Les lignes de front de la guerre civile en Syrie sont restées inactives pendant des années. Puis des islamistes autrefois affiliés à Al Qaïda sont soudainement entrés en action, posant un défi majeur à Bachar al Assad, qui avait survécu à des années de guerre et d'isolement international avec l'aide de la Russie, de l'Iran et du Hezbollah libanais.
Les alliés de Bachar al Assad étant concentrés sur d'autres conflits et affaiblis par différentes crises, ont laissé le dirigeant syrien à la merci de ses adversaires avec une armée mal préparée à une offensive rebelle.

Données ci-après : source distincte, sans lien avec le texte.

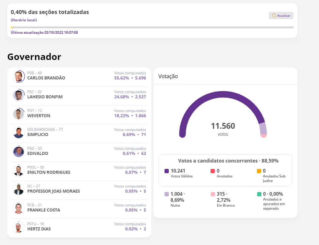Viewport: 319px width, 245px height.
Task: Click the red Anulados legend square
Action: (x=213, y=171)
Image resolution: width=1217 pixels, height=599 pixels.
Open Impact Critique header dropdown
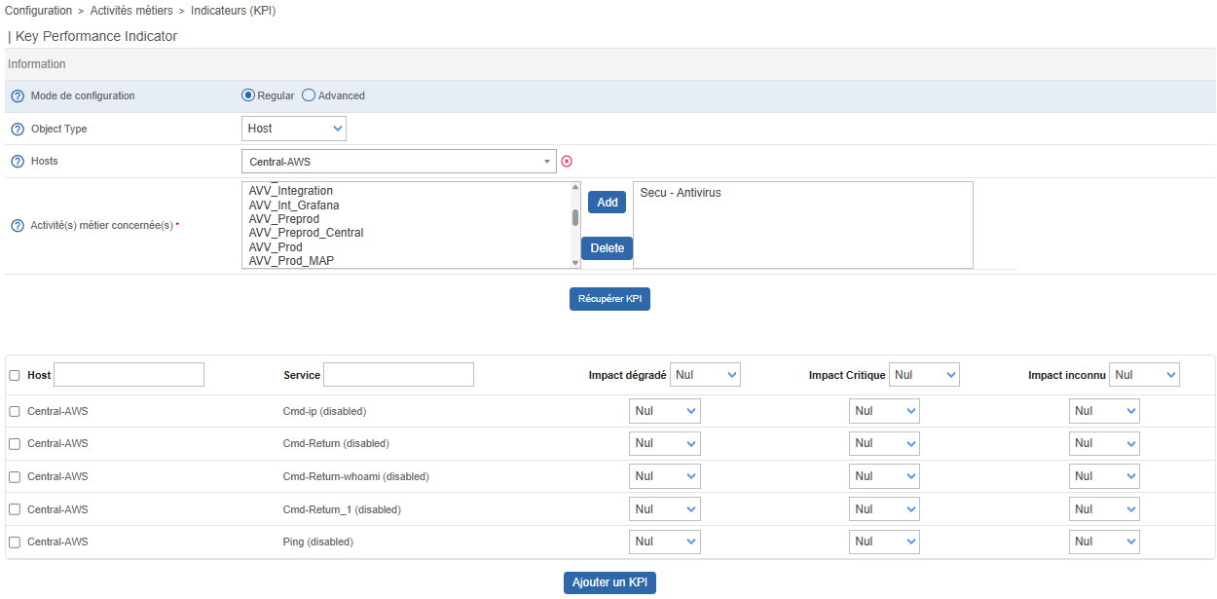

Israël, qui a considérablement affaibli les groupes soutenus par l'Iran, le Hezbollah au Liban et le Hamas à Gaza, devrait se réjouir de la chute de Bachar al Assad. Mais la perspective d'un groupe islamiste au pouvoir en Syrie suscitera probablement des inquiétudes.
CÉLÉBRATIONS DANS LES RUES
Des milliers d'habitants de Homs sont sortis dans les rues après le retrait de l'armée de cette ville du centre du pays, dansant et chantant "Assad est parti, Homs est libre" et "Vive la Syrie et à bas Bachar al Assad".
Les rebelles ont tiré des coups de feu en l'air en signe de célébration et des jeunes ont arraché les affiches du président syrien.
La chute de Homs a permis aux insurgés de contrôler le cœur stratégique de la Syrie et un carrefour routier clé, coupant Damas de sa région côtière où la Russie dispose d'une base navale (Tartous) et d'une base aérienne (Hmeimim près de Lattaquié).
La prise de Homs est également un symbole fort du retour spectaculaire du mouvement rebelle. Des pans entiers de Homs ont été détruits par une guerre de siège épuisante entre les rebelles et l'armée il y a plusieurs années. Les combats ont fait reculer les insurgés, qui ont été chassés.
Les rebelles ont libéré des milliers de détenus de la prison de la ville. Les forces de sécurité ont quitté précipitamment les lieux après avoir brûlé leurs documents.
"Nous assistons à des moments historiques en Syrie avec la chute du régime autoritaire de Damas", a déclaré dimanche le chef des Forces démocratiques syriennes dirigées par les Kurdes, Mazloum Abdi, a le réseau X.
"Ce changement offre l'opportunité de construire une nouvelle Syrie fondée sur la démocratie et la justice, garantissant les droits de tous les Syriens", a-t-il poursuivi.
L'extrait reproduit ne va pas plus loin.